Working Across Communities To Safeguard the Environment and Support Refugees

A new video by the Vatican’s Migrant and Refugee Section, released ahead of the World Day of Migrants and Refugees, highlights the work of ICMC’s national member Caritas Bangladesh in Rohingya refugee camps.

Working Across Communities To Safeguard the Environment and Support Refugees
“We should take care of the environment as it takes care of us, or it will not be able to help us in the future,” says Ali Mia, a Rohingya refugee who lives in a camp in Bangladesh, where ICMC’s national member Caritas Bangladesh has been working alongside the refugee population to improve the environment in the camp. ©Vatican’s Migrants and Refugees Section

“In order to properly care for our common home, we must come together as an ever wider ‘we’,” says Pope Francis in a new video released by the Vatican’s Migrant and Refugee Section ahead of 26 September, World Day of Migrants and Refugees. “We must take our responsibilities seriously, in the profound conviction that every good deed we do in the world is for the benefit of present and future generations.”

Echoing Pope Francis’ words, Rohingya refugee Ali Mia explains that “we should take care of the environment as it takes care of us, or it will not be able to help us in the future.”  Ali lives in a refugee camp in Bangladesh, where ICMC’s national member Caritas Bangladesh has been working alongside the refugee population to improve the environment in the camp. “It was very hot here when there were no trees,” he explains. “Then Caritas gave us two saplings per family, and since they grew we can sit in the shade and feel at peace.” The program is being implemented across cultural and religious groups.

The program’s success rests on partnership and cooperation across religious and cultural groups. “Those of us who are here, even though our religions are different, are all under the same umbrella as brothers and sisters,” explains mother and Rohingya refugee Minara. “We do well by cooperating with everyone, in the same way as Caritas cooperates with us.” Reflecting on how Caritas Bangladesh approaches their work with refugees, camp resident and imam Enayet Rahman says, “Our religions are different from theirs, but they serve and care for us as human beings.”

Caritas Bangladesh has been working with Rohingya refugees living in camps since 2017. Supported by funding from Catholic agencies around the world, Caritas has reached just under 150,000 refugees and almost 9,000 host community members with aid including food, non-food items, water, and sanitation.

The Rohingya people are one of the most persecuted groups in the world, having faced decades of systematic discrimination, statelessness, and targeted violence in their home state of Rakhine in Myanmar.
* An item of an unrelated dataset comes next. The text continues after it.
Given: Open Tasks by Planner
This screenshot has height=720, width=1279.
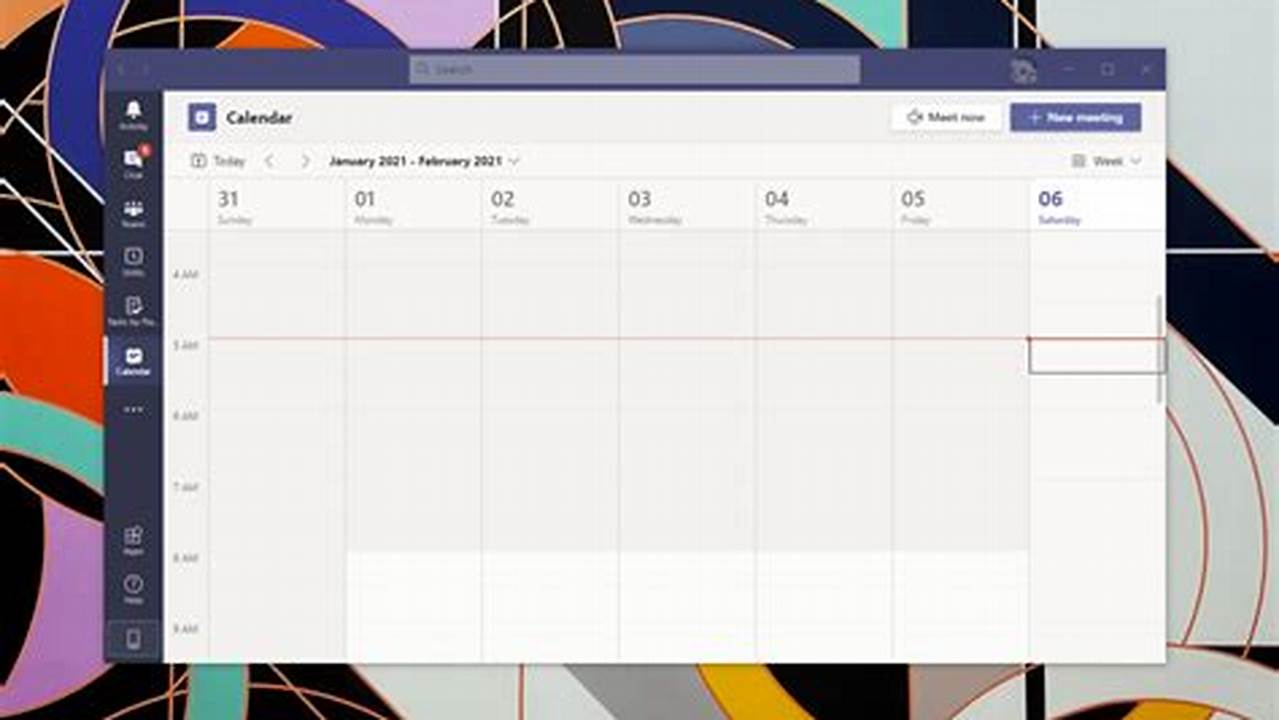Looking at the screenshot, I should click(x=133, y=306).
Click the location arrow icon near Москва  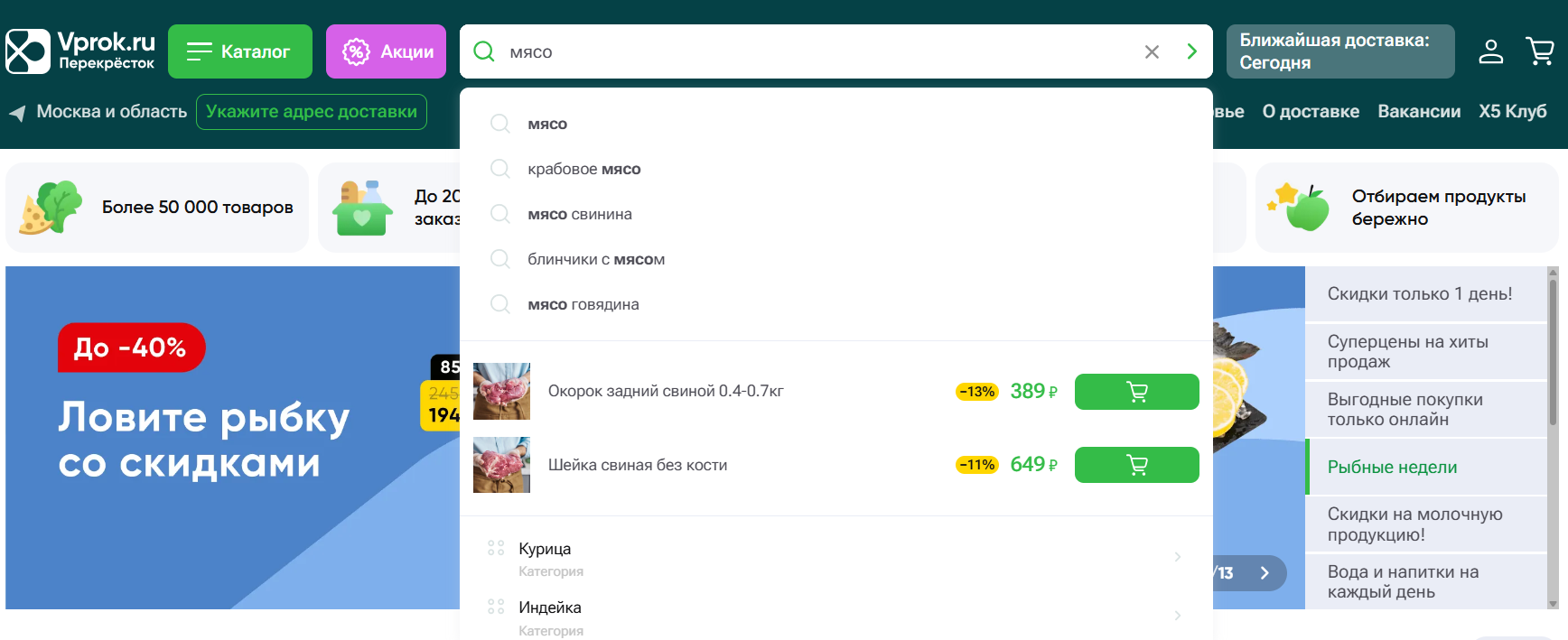(17, 113)
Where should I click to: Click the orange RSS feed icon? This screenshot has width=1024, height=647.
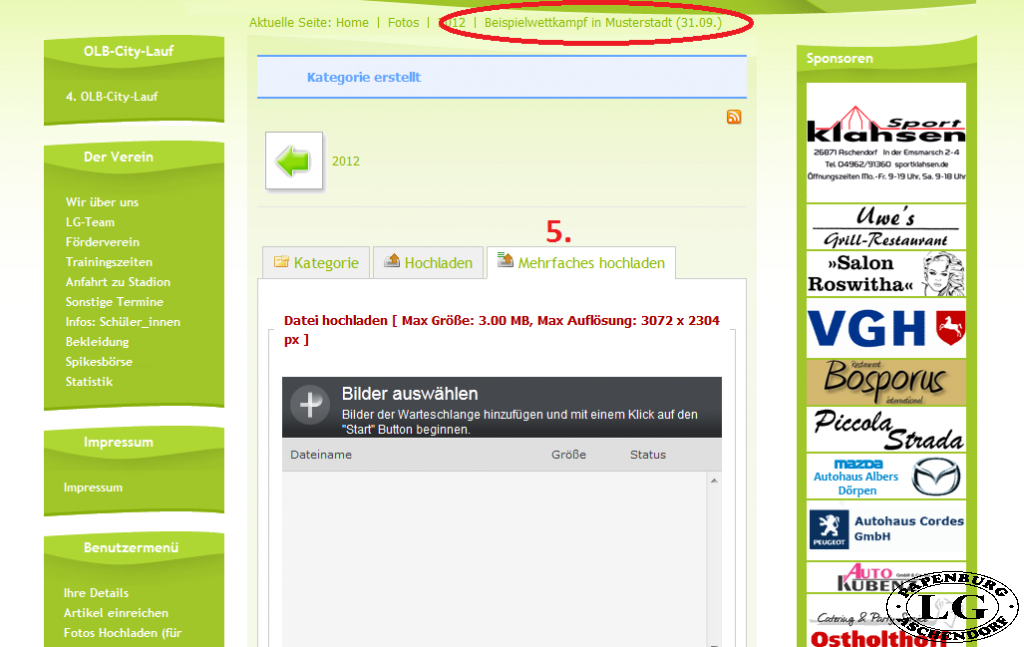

Many have been forced to leave their homes due to this persecution, and for many years they have sought safety in Bangladesh. In August 2017, a violent military crackdown triggered the largest and fastest movement of Rohingya refugees into Bangladesh, with an estimated 745,000 Rohingya, including more than 400,000 children, fleeing to Cox’s Bazar. Today, more than 900,000 Rohingya live in thirty-four extremely congested camps in Bangladesh.

At the height of the Rohingya refugee crisis in 2017, the International Catholic Migration Commission (ICMC) raised funds to provide aid and support for this vulnerable population. Implemented by Caritas Bangladesh, the funds collected by ICMC enabled the distribution of emergency shelter kits and the creation of wells, bathing stations, and latrines in the Cox’s Bazaar refugee camps.  
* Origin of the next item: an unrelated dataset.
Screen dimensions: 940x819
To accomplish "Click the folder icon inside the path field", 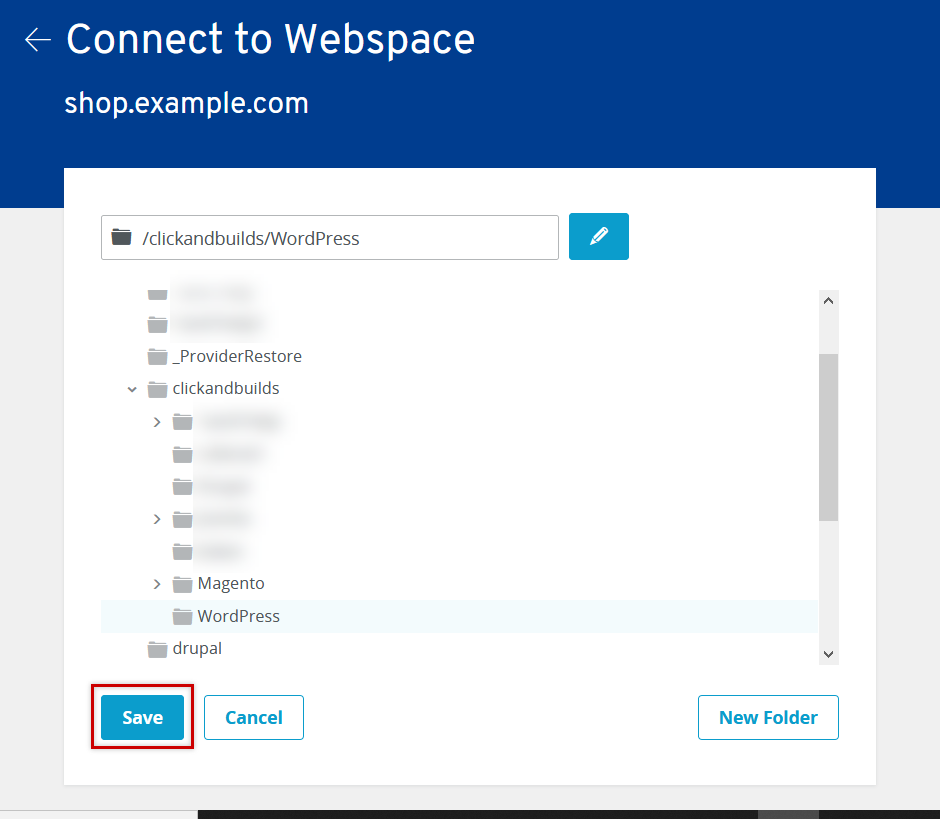I will click(x=121, y=237).
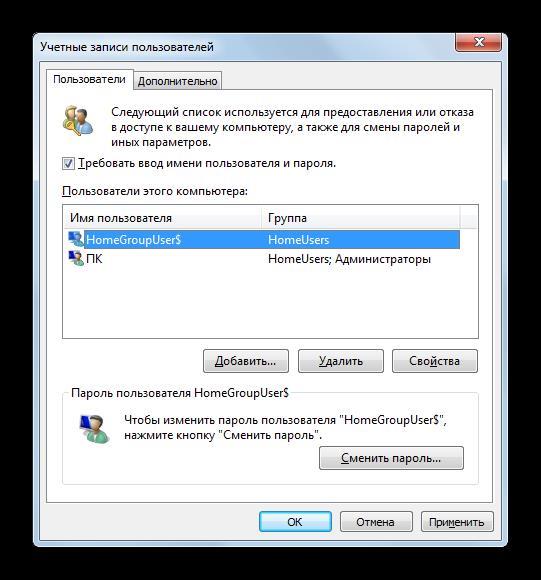The width and height of the screenshot is (541, 580).
Task: Switch to the Дополнительно tab
Action: 177,81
ICMC also supports Rohingya refugees living in Malaysia. Since 2010, this work has focused on preventing and responding to sexual and gender-based violence. ICMC operates hotlines for survivors, provides emergency access to services including shelter, counseling, and financial assistance, and runs awareness-raising programs on gender-based violence and life skills to promote change in affected communities. In 2020, ICMC Malaysia assisted nearly 2,200 refugees, most of them Rohingya, through direct response, support services, and outreach activities adapted to pandemic realities. It accompanied 300 survivors of sexual and gender-based violence. ICMC Malaysia also contributes to refugee empowerment by offering education and vocational training to enable refugees to become financially self-sufficient.

Each year, on the World Day of Migrants and Refugees, Catholics around the world are invited to remember those displaced by conflict and persecution. For 2021, Pope Francis has chosen “Towards an ever wider ‘we’” as the theme for the World Day of Migrants and Refugees, which will take place on Sunday, 26 September.